I think a very significant (probably even dominant) fraction of this geoengineering project would not be the industrial aspect but the organisational and political aspects. Building some ships sounds very doable (although I don’t know to what extend “spraying water” and “autonomous” are assembly-line projects, do we already have industries that make ships like this?) , coordinating around letting them sail around and alter the atmosphere less so.
Maybe I could be clearer. I’m proposing that we will need to do less of it than we thought, that we will get halfway when we were supposed to be all the way, but then maybe tests will reveal that this is enough. Geoengineering is a megaproject where, yes we may underestimate the amount of time it will take to get them to the stage of completion we thought we needed, but we may also overestimate how far we needed to get.
As Greylag mentions, producing the boats will be a continuous process, it will be possible to stop halfway if that turns out to be sufficient, although I suppose most of the cost will be at the beginning so I’m not sure how significant that is here.
I think that is plausible, and I think the factors you mention are definitely a virtue of the MCB approach. A further one is that even if we were to produce too few, the ones we did produce would still result in marginal gains. I also agree that most of the cost will be at the beginning; even more so if it is done correctly.
But I point out the error in estimating how many boats will be needed is completely independent of the error in estimating the timeline and costs for setting up production; we aren’t at liberty to assume they will even approximately balance out. I think it is reasonable to infer that the longer the delay until operations start, the more boats will be needed to achieve the goal. This means the risk is lopsided primarily on the side of costs increasing; there’s no particular likelihood of things being much cheaper or faster than expected, like we expected production to start in five years and it mysteriously happened in three.

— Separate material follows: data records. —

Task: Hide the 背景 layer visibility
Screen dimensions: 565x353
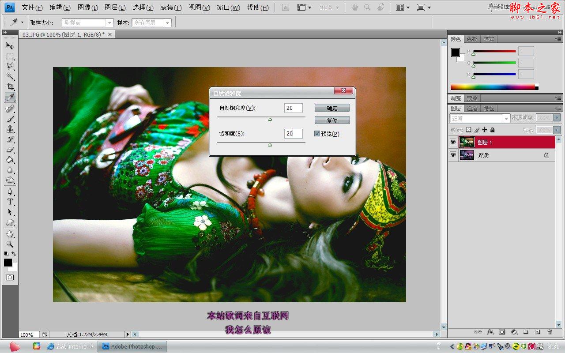Action: 453,154
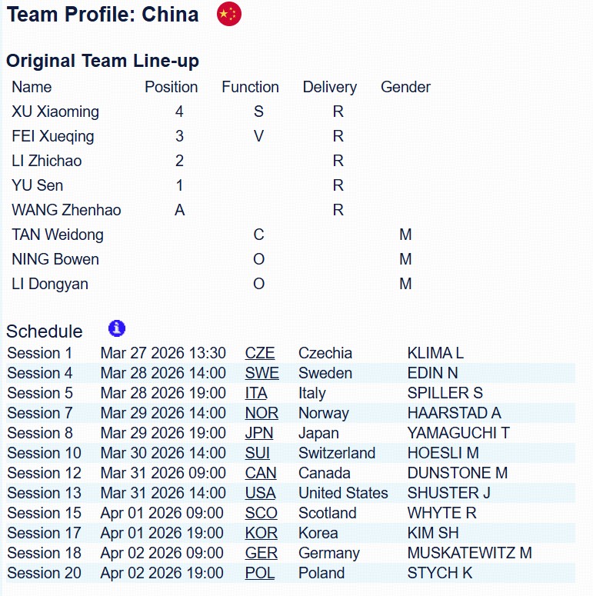Click the Team Profile: China heading
The image size is (593, 596).
(x=102, y=14)
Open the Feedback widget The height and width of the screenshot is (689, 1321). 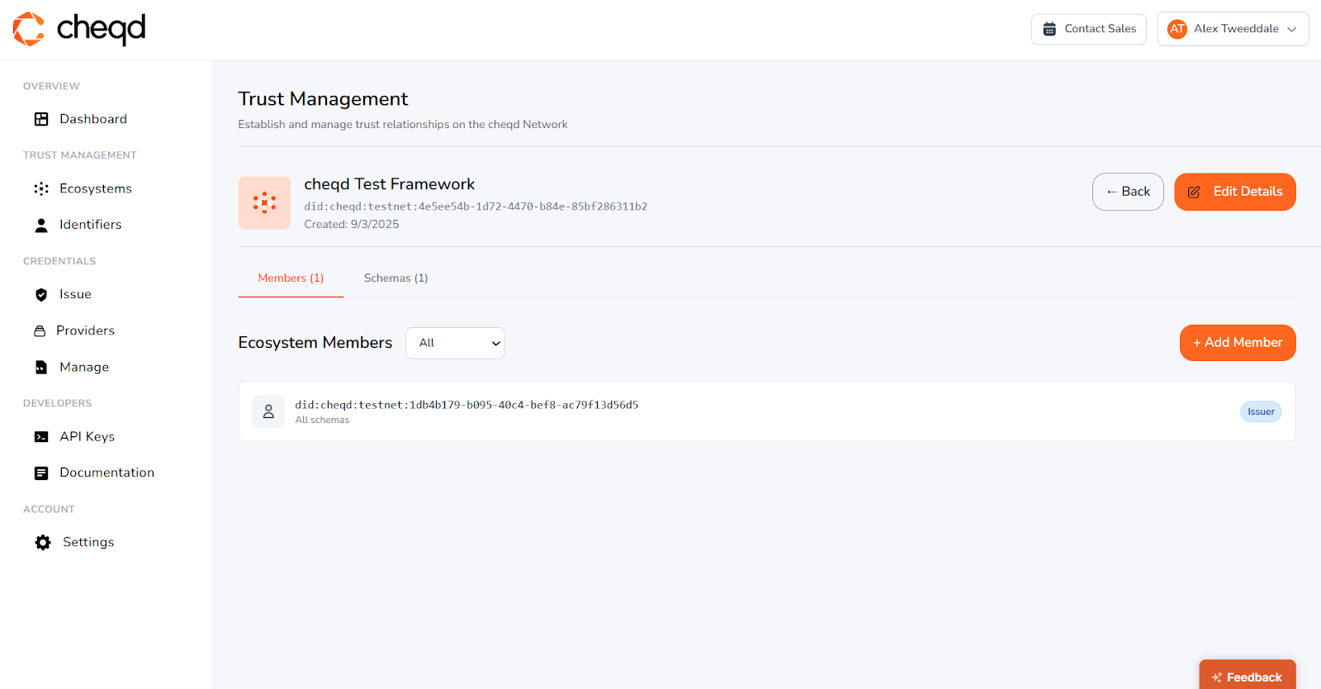[x=1247, y=676]
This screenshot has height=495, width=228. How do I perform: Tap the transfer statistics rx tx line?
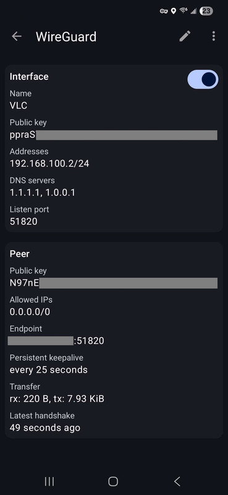[57, 399]
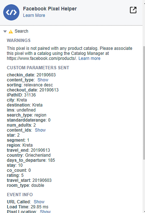Viewport: 145px width, 213px height.
Task: Click the vertical scrollbar thumb
Action: click(x=144, y=103)
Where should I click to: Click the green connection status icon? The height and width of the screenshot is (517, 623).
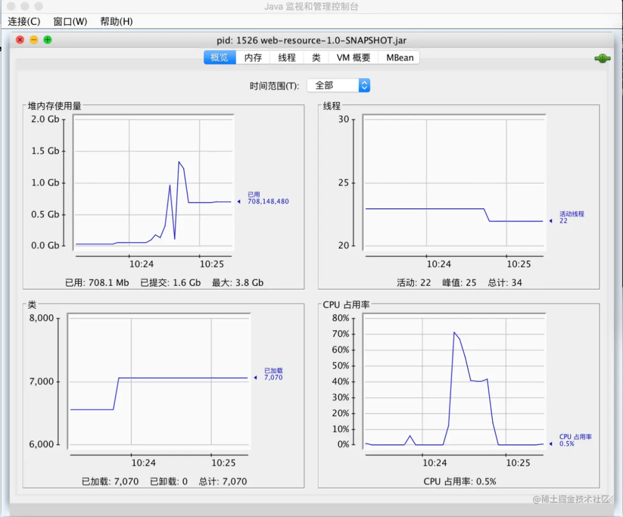602,58
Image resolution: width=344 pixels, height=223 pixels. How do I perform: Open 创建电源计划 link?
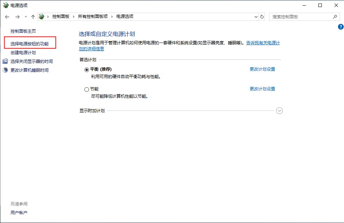pos(23,53)
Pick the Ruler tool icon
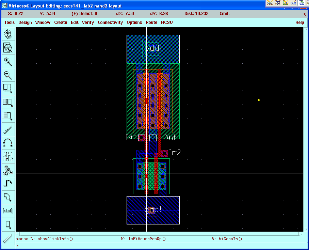309x250 pixels. tap(8, 238)
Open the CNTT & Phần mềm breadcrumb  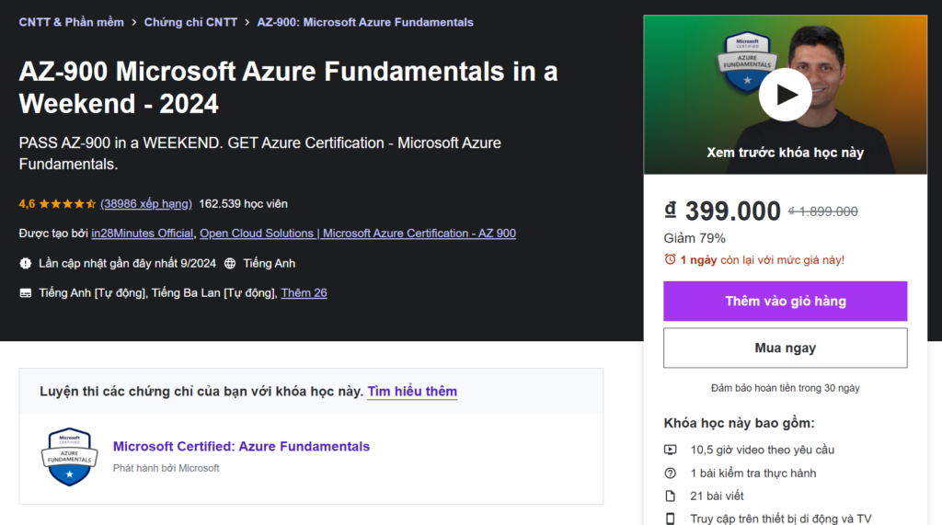pyautogui.click(x=71, y=22)
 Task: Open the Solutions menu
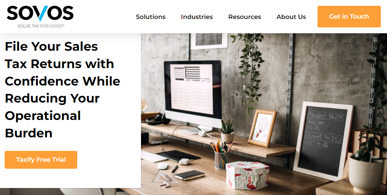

These are all solvable problems, mind; the core of my criticism is that there are specific issues that arise from the bigness of challenges alone, and that we need to account for them deliberately. This is not done in baseline cost or time estimates, and rarely done even among people who are experienced in tackling big challenges, so we aren’t at liberty to assume that we can hand it off to experienced practitioners and they will handle it.